The Association presents additional arguments, which we have considered. They lack sufficient merit to warrant discussion in a written opinion. R. 2:11-3(e)(1)(E). It suffices to note that the Commissioner has not unconstitutionally delegated unbridled discretion to contract, arrogated undelegated power or extended the statute beyond its scope; the Commissioner has simply declined to restrict their right to contract on a matter the Department does not regulate.

As a postscript, we note that the Association may petition the Commissioner for an amendment of the regulations. N.J.S.A. 52:14B-4. Considering the Department's stated intention to amend them, the time appears to be right.

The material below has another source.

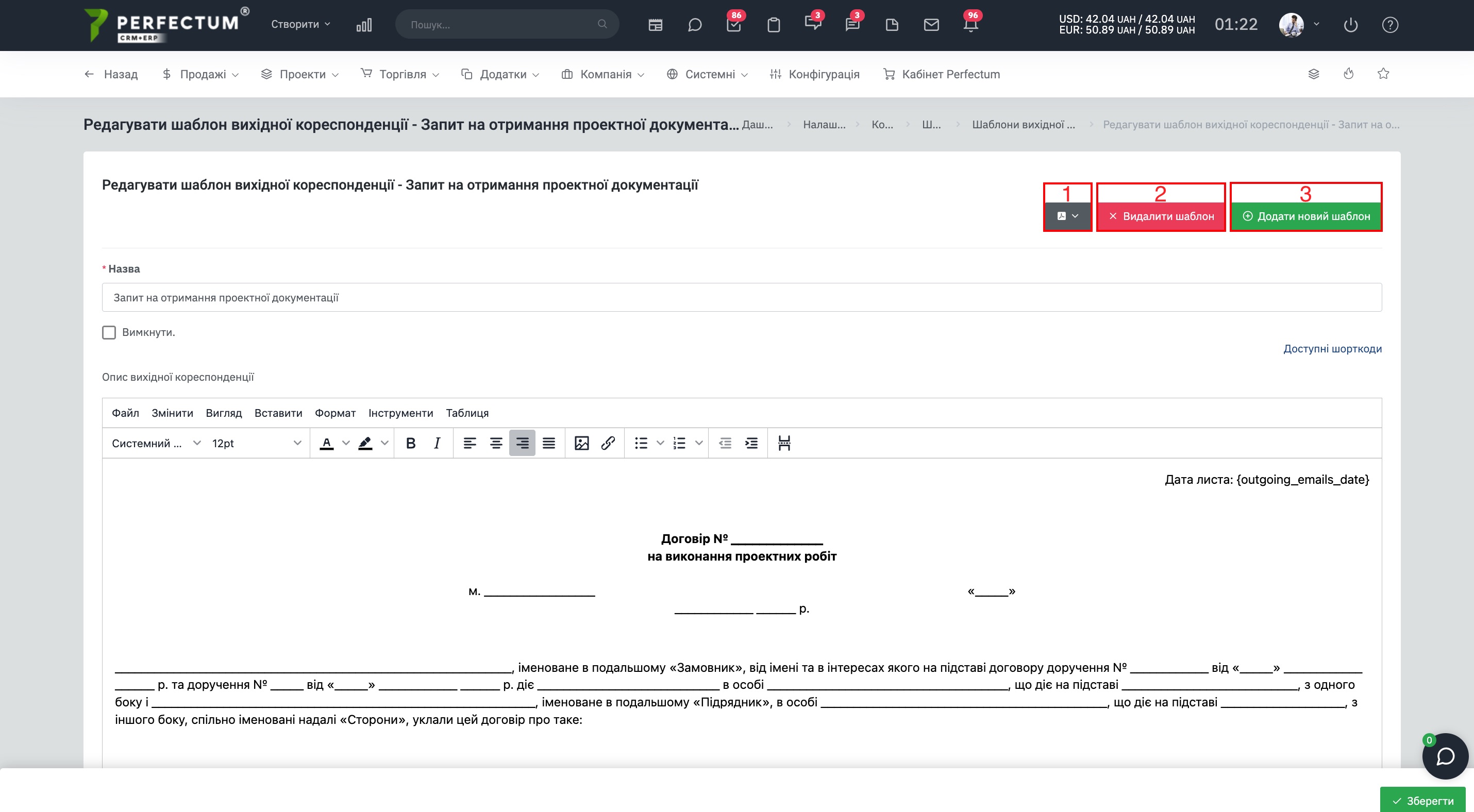
Task: Align text to the right
Action: pos(522,443)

Additionally, the Association may seek relief in the Legislature. In a law now expired, the Legislature expressed concern and acted to address the relative bargaining positions of carriers and physicians and dentists. See N.J.S.A. 52:17B-196 to -209 (L. 2001, c. 371, § 15 (adopted January 8, 2002 to take effect in ninety days and expire six years later)). And, legislatures of other states have enacted laws addressing non- covered service clauses related to ancillary programs like those at issue here. See, e.g., Va. Code Ann. § 38.2-3407.17(B)(2011) (prohibiting contracts establishing fees for services not covered under the plan); Cal. Ins. Code § 10120.3 (2012) (prohibiting contracts that "require[] dentist[s] to accept an amount set by the insurer . . . [for services] that are not covered . . . under the . . . policy").